The gun permit confidentiality provisions and the first two exceptions listed above were passed as part of a larger gun bill in the July 6th Special Session ( 4 and 8 of PA 94-1). The bill (HB 7501), An Act Concerning the Sale, Transfer and Possession of Pistols and Revolvers, the Possession of Assault Weapons and the Storage of Firearms and Weapons by the Department of Correction, was passed as an “Emergency Certification,” which means the speaker and president pro tempore jointly proposed the bill and sent it directly to the House for action without any committee referrals or public hearings. The confidentiality provision was part of the original Emergency Certified bill and was not inserted as an amendment. (Different versions of the gun bill were introduced and had public hearings in the 1994 regular session, but none of them contained the confidentiality provision and none were passed into law.)

On July 6, 1994, the House passed the bill by an 84-62 vote. There was no substantive debate on the confidentiality provision, but while debating other parts of the bill, Representative Fusco (81st) asked the rhetorical question, “Do we want to tell the criminals who has all the guns?” (House transcript, July 6, 1994).

Also, the proponent of the bill, Representative Lawlor (99th), when responding to a question from Representative Prelli (63rd), stated that the bill applies the confidentiality provision to everyone, not just police officers and correction officials (House transcript, July 6, 1994).

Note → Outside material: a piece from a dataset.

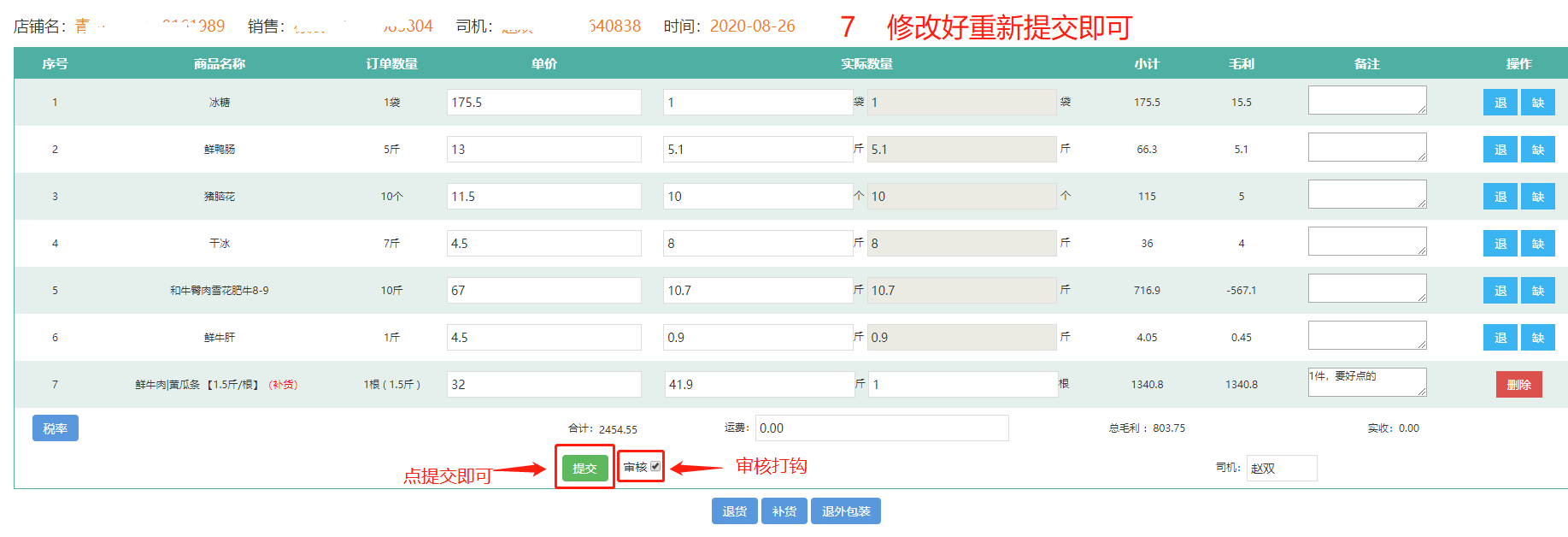This screenshot has width=1568, height=537.
Task: Click the 退外包装 return packaging button
Action: [845, 511]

On the same day, the Senate took up the bill and passed it by a 21-13 vote without discussing the confidentiality provision. The governor signed the public act on July 7, 1994, and the confidentiality provisions took effect on October 1, 1994.


The third exception to the ban on disclosing the name and address of the permit holder was added as part of a larger gun bill in 1998 ( 6 and 7 of PA 98-129). This exception allows disclosure to the Commissioner of Mental Health and Addiction Services for determining the commitment status of firearm permit applicants or holders.

The Judiciary Committee proposed the bill (HB 5746), An Act Concerning Handgun Safety, which had a public hearing on March 12, 1998. There was no discussion of the confidentiality provisions or exceptions in the public hearing testimony. The bill passed the Judiciary Committee on March 23, 1998; the Public Safety Committee on April 21, 1998; and the Finance, Revenue and Bonding Committee on April 29, 1998.

Both chambers passed the bill unanimously (148-0 in the House and 36-0 in the Senate). There was no debate on the provision allowing the Mental Health and Addiction Services Commissioner access to the confidential information. The confidentiality exception was not part of the original bill, rather it was part of House Amendment A, the only amendment offered by either chamber.

The governor signed the public act on May 27, 1998. The act took effect on October, 1, 1998.